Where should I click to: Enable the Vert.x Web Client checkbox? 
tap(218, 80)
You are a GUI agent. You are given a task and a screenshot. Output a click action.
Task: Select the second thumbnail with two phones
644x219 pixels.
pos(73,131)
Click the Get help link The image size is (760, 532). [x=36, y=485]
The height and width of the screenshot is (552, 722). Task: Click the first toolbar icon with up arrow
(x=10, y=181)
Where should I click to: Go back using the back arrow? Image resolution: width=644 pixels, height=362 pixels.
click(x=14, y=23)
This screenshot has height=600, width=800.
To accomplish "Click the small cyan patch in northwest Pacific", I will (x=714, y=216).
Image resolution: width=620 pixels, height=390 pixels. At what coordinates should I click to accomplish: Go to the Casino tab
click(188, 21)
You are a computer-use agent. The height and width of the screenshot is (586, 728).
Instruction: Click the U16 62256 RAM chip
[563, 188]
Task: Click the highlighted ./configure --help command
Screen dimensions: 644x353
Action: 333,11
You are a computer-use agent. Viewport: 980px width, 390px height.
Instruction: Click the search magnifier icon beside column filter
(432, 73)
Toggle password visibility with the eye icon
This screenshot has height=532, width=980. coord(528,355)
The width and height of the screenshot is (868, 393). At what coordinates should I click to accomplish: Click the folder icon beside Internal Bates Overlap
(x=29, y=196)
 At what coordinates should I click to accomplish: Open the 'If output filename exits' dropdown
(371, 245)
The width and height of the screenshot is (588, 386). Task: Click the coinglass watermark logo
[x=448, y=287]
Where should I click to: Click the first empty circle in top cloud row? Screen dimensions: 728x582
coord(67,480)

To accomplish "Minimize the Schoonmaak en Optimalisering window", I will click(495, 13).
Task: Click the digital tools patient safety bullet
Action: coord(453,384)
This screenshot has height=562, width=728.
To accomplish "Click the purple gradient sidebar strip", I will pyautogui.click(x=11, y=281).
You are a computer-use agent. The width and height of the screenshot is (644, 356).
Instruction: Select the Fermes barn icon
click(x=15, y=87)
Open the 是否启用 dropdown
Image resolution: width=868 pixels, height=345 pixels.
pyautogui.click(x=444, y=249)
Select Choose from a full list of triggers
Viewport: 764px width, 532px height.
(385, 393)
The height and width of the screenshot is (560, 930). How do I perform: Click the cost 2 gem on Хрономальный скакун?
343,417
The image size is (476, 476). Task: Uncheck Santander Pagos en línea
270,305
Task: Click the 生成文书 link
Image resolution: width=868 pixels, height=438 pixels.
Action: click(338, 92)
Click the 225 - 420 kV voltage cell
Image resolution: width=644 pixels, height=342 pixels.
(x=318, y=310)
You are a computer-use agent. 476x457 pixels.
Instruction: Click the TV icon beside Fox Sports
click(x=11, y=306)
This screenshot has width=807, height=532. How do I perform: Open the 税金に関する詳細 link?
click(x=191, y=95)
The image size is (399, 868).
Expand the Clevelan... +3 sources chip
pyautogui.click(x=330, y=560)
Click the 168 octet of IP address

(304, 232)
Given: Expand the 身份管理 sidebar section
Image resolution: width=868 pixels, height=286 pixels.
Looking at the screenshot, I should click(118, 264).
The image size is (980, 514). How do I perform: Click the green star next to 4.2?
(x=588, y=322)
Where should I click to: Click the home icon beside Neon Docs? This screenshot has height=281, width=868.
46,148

# WHAT TO WORK ON
The required output is each line of the entries that contains the word "sidebar".

# SOLUTION TO THIS EXERCISE
To accomplish "Click the purple gradient sidebar strip", I will pyautogui.click(x=11, y=281).
Given: Expand the 身份管理 sidebar section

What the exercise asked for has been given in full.